In standard tests for language models, Kimi-K2-Instruct showed results that equal or exceed those of closed products. For example, on the SWE-bench Verified, the model achieved 65.8% in agent mode, surpassing GPT-4.1 and approaching Claude Sonnet 4. Kimi-K2 also leads in the LiveCodeBench and OJBench tests, which assess the ability to solve programming tasks.
The model demonstrates strong results in mathematics and natural sciences, outperforming competitors in tests such as AIME, GPQA-Diamond, and MATH-500. In an unofficial test, Kimi-K2 was able to create a detailed SVG drawing, handling a task that often becomes challenging for other AIs.
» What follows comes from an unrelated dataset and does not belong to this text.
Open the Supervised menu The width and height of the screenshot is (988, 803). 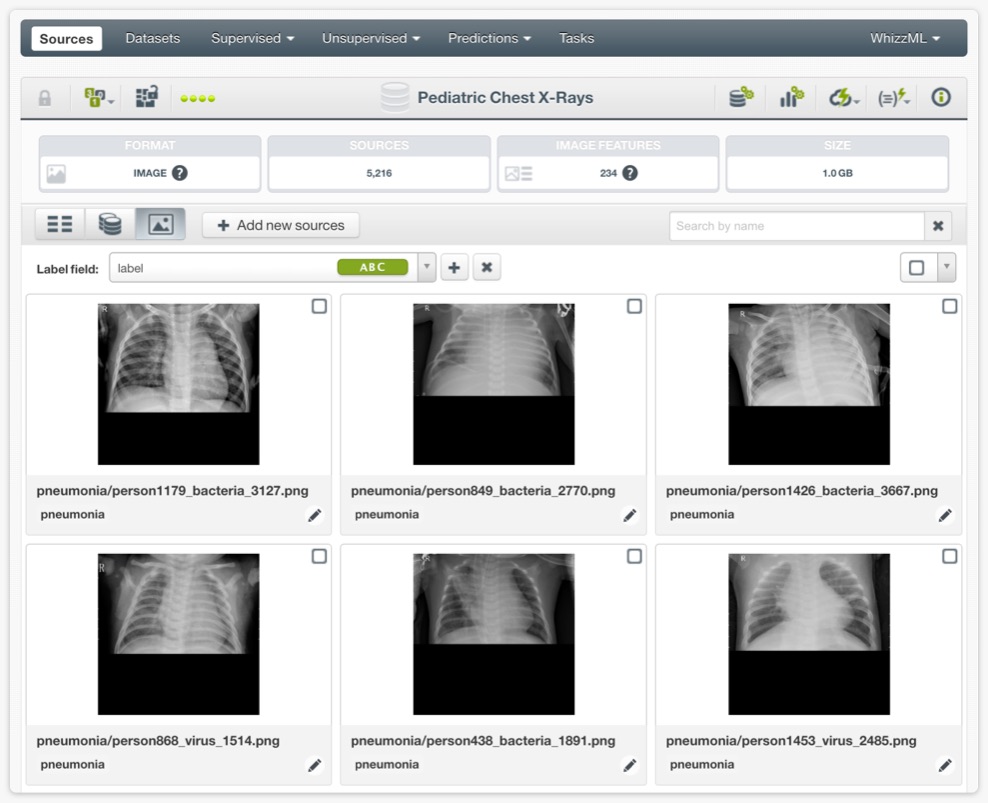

Moonshot AI claims that Kimi-K2 is optimized for agent scenarios: it can execute commands, invoke external tools, write and debug code, and solve complex multi-step tasks without human intervention. The model proved its effectiveness during demonstrations, where it independently analyzed data, performed statistical calculations, and created interactive pages.
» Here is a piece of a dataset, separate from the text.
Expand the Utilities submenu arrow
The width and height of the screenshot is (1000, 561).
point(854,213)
The model is available via API, compatible with OpenAI, and for local deployment using popular engines. The cost of use starts at $0.15 for processing a million input tokens for cached requests. Deploying Kimi-K2 requires powerful hardware, but for research purposes, instructions for local deployment are available. The license is based on MIT and includes a requirement to display the name “Kimi K2” for very large projects.